What is Hypothesis Testing?

Hypothesis testing is performed to identify if there is a relationship between the attributes (columns) of our data set.

Hypothesis testing is only used to confirm that there is a relation between the attributes considered but does not define the nature of the relationship.

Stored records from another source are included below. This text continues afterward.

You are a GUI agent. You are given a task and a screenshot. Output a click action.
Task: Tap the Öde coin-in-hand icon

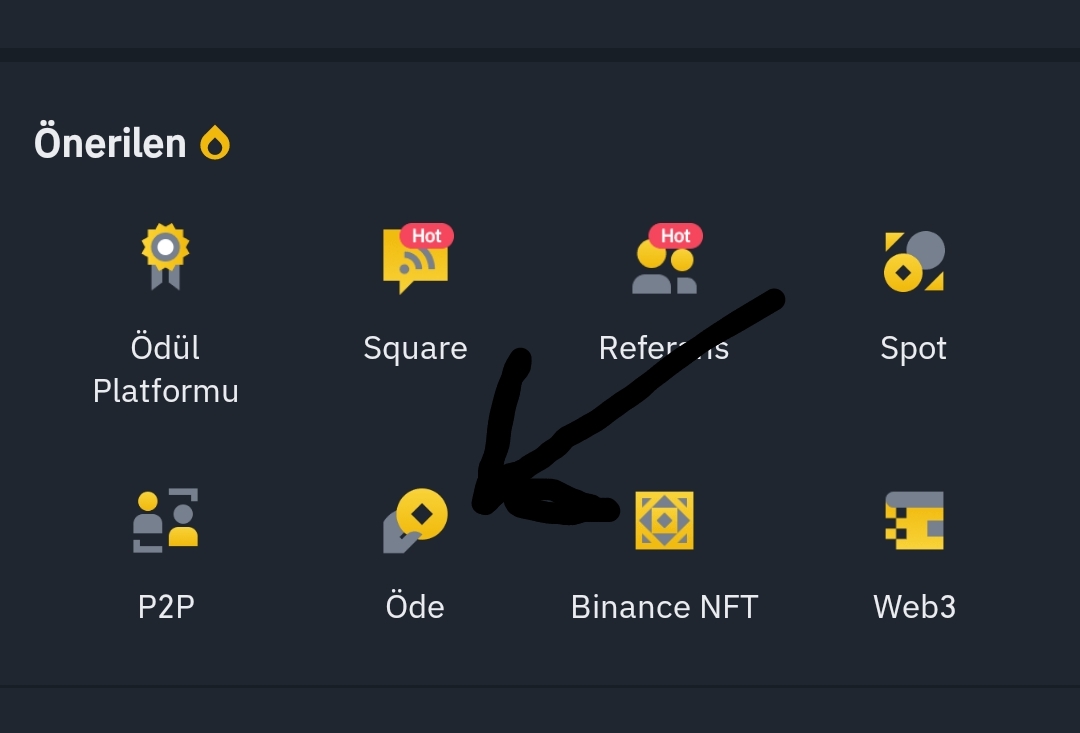(415, 520)
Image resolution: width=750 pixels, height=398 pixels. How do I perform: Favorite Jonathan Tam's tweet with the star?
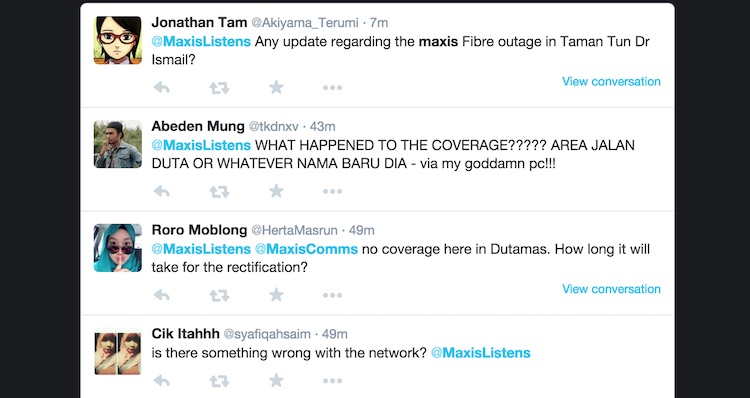coord(276,87)
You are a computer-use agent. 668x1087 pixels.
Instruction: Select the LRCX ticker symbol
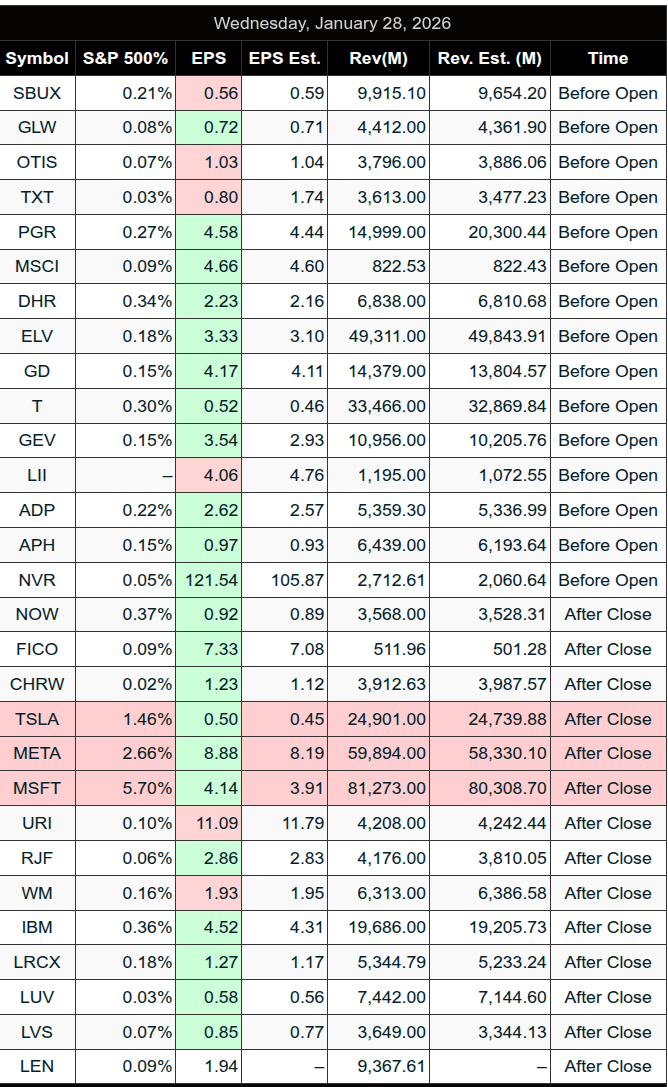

To perform hypothesis testing, we first initially form 2 different hypotheses:

For example, if we want to perform a hypothesis testing to check if a car’s transmission type (Manual or Automatic) has an impact on the price of a car then our hypothesis would be:

Kindly find a video explaining hypothesis testing in more detail here.

CONFIDENCE INTERVAL

The confidence interval determines the range of values which the true mean lies. For example, if data is collected regarding the height of men then, a 95% confidence interval provides the range of height within which the true mean of all men’s height lie.

Confidence Interval

P-Value

The p-value of a test provides the probability of gaining results in the extreme cases under the assumption that the null hypothesis is correct. If a p-value is large,then the probability of such a result is very high and if p-value is low then the probability of such a result is very low under the considered null hypothesis.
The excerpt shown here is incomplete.